For more than 30 years, evolutionary psychology has been shedding light on human nature and on the functioning and development of the mind/brain. The levels of understanding afforded by evolutionary theory are also extremely helpful for making sense of dysfunctional behavior, psychological suffering, and the vulnerability to mental disorders broadly conceived. However, the field of psychotherapy has been slow to integrate these insights, and mainstream clinical approaches remain largely or completely insulated from modern evolutionary psychology. On this background, clinicians from various perspectives have made pioneering attempts to apply evolutionary models to the conceptualization and treatment of psychopathology, as well as to the dynamics of the therapeutic relationship itself. As a result, more therapists are starting to adopt some evolutionarily-informed ideas and practices in their work—but, in many cases, those ideas and practices remain limited in scope and fail to add up to a coherent clinical framework. The same is true at a higher level of analysis: different evolutionary approaches to psychotherapy tend to focus on specific models and subsets of concepts, often with little connection to what goes on in other approaches and in the wider world of evolutionary psychology and psychopathology. This workshop aims to take a significant step toward integration by bringing together clinicians from a variety of evolutionarily-informed perspectives, both cognitive-behavioral and psychodynamic. The goals are to facilitate a deep and constructive dialogue between approaches, make therapists aware of mutually relevant contributions, raise novel questions, and suggest new ideas to explore in the future. In addition to the talks by keynote speakers, there will be short talks by workshop participants, discussion roundtables, and a poster session. While the workshop will have a clinical focus, several of the speakers also have considerable research experience, and there will be room to discuss the interplay between research and practical applications. If you are already applying evolutionary concepts in your clinical practice, think you would benefit from doing so, or are simply curious—you cannot miss this opportunity!

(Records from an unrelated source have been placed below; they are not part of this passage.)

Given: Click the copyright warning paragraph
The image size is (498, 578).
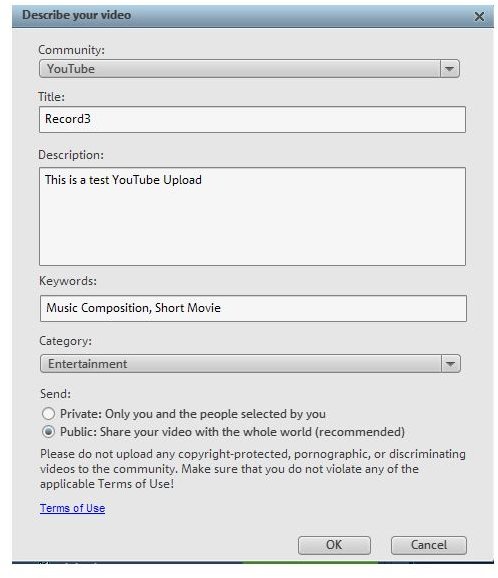Looking at the screenshot, I should click(253, 469).

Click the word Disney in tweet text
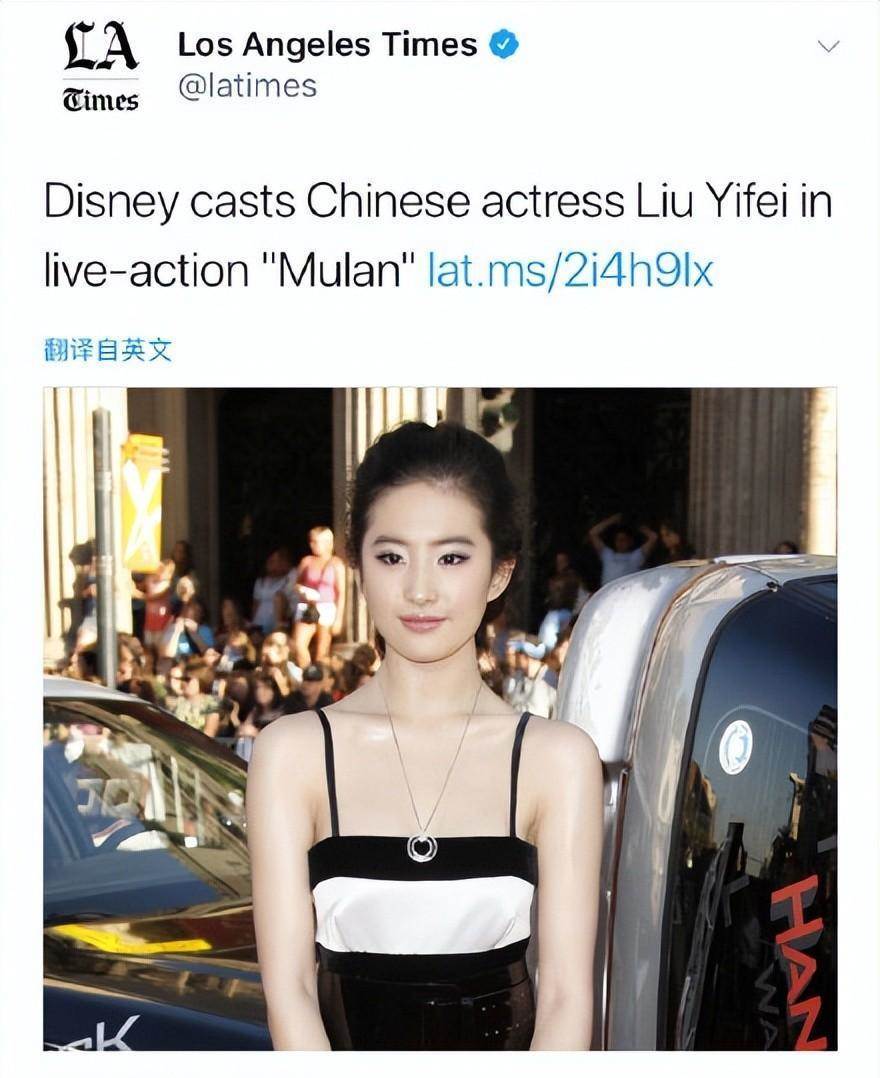(111, 202)
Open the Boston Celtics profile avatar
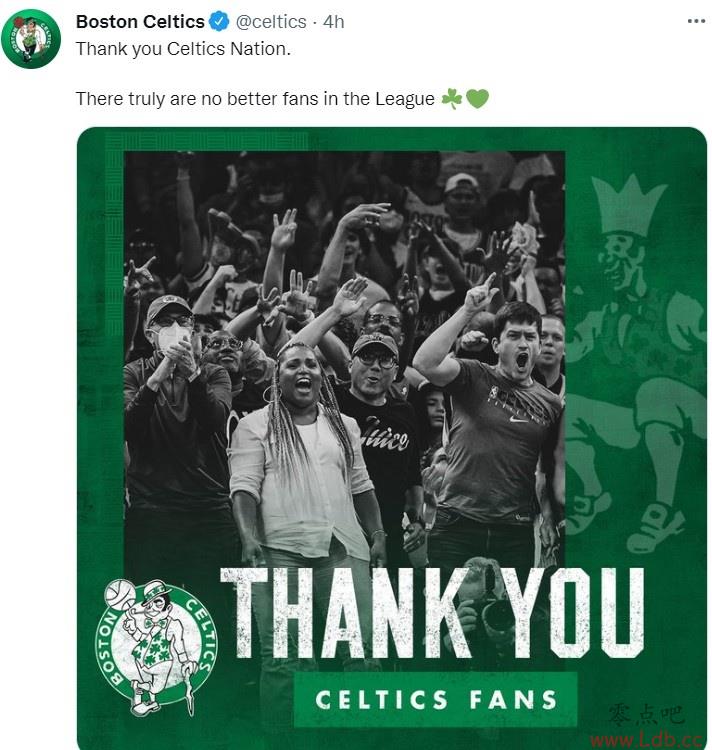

Reimagining Psychotherapy: Evolution, Genetics, and the Next Generation of Cognitive Behavioral Therapy
Framing an ecological turn in psychotherapy: towards a radically interpersonal model of life history and clinical staging
The meaning of menopause: Implications for treatment
The future of evolutionary approaches to psychotherapy: convergence, diversification, and outstanding questions
Quick to anger, slow to recover: an evolutionary model of anger treatment
Trait interpersonal motivational systems and psychopathological dimensions
The adaptive nature of unconscious functioning and basic motivations
Cognitive Evolutionary Therapy for Depression – protocol, effectiveness, challenges
Integrating evolutionary theory with contemporary evidence-based psychotherapy
The Relational/Multi-Motivational Therapeutic Approach (RE.MO.T.A.): an integrative and comparative approach combining relational clinical knowing and motivational systems theories
Is sustained negative emotional processing adaptive?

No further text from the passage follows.